:: Task instructions ::
Go through the entries below and collect each line with the string "checkbox" in it.

:: The data ::

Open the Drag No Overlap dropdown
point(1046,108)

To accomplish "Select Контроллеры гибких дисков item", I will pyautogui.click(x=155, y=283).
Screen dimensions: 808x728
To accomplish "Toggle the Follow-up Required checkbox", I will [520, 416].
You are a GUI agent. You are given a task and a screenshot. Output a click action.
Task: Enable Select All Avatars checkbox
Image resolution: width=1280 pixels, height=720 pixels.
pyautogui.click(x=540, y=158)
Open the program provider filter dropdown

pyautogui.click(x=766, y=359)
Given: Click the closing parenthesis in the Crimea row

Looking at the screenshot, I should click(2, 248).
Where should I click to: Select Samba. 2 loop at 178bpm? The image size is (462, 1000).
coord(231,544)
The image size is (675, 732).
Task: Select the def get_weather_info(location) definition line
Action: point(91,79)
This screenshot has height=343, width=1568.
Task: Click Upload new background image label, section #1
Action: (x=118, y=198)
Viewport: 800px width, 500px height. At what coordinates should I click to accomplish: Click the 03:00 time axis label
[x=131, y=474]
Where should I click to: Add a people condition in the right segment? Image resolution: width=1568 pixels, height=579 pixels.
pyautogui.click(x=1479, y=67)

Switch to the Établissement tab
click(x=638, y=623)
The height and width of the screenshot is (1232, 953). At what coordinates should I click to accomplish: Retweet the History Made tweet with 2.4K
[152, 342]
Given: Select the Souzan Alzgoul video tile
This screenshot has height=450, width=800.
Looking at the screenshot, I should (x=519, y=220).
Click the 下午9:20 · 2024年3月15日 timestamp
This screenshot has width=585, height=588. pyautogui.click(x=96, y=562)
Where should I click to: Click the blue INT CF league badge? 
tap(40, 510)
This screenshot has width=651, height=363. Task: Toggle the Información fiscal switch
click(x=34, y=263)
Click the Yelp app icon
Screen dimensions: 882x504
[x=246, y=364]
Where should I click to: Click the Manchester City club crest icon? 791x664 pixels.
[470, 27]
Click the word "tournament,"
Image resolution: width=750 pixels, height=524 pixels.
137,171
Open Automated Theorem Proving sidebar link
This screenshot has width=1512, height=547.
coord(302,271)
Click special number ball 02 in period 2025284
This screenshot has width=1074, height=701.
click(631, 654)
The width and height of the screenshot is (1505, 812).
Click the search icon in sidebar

:::

:: Exercise response ::
To accomplish "Toggle the Follow-up Required checkbox", I will [520, 416].
Task: Enable Select All Avatars checkbox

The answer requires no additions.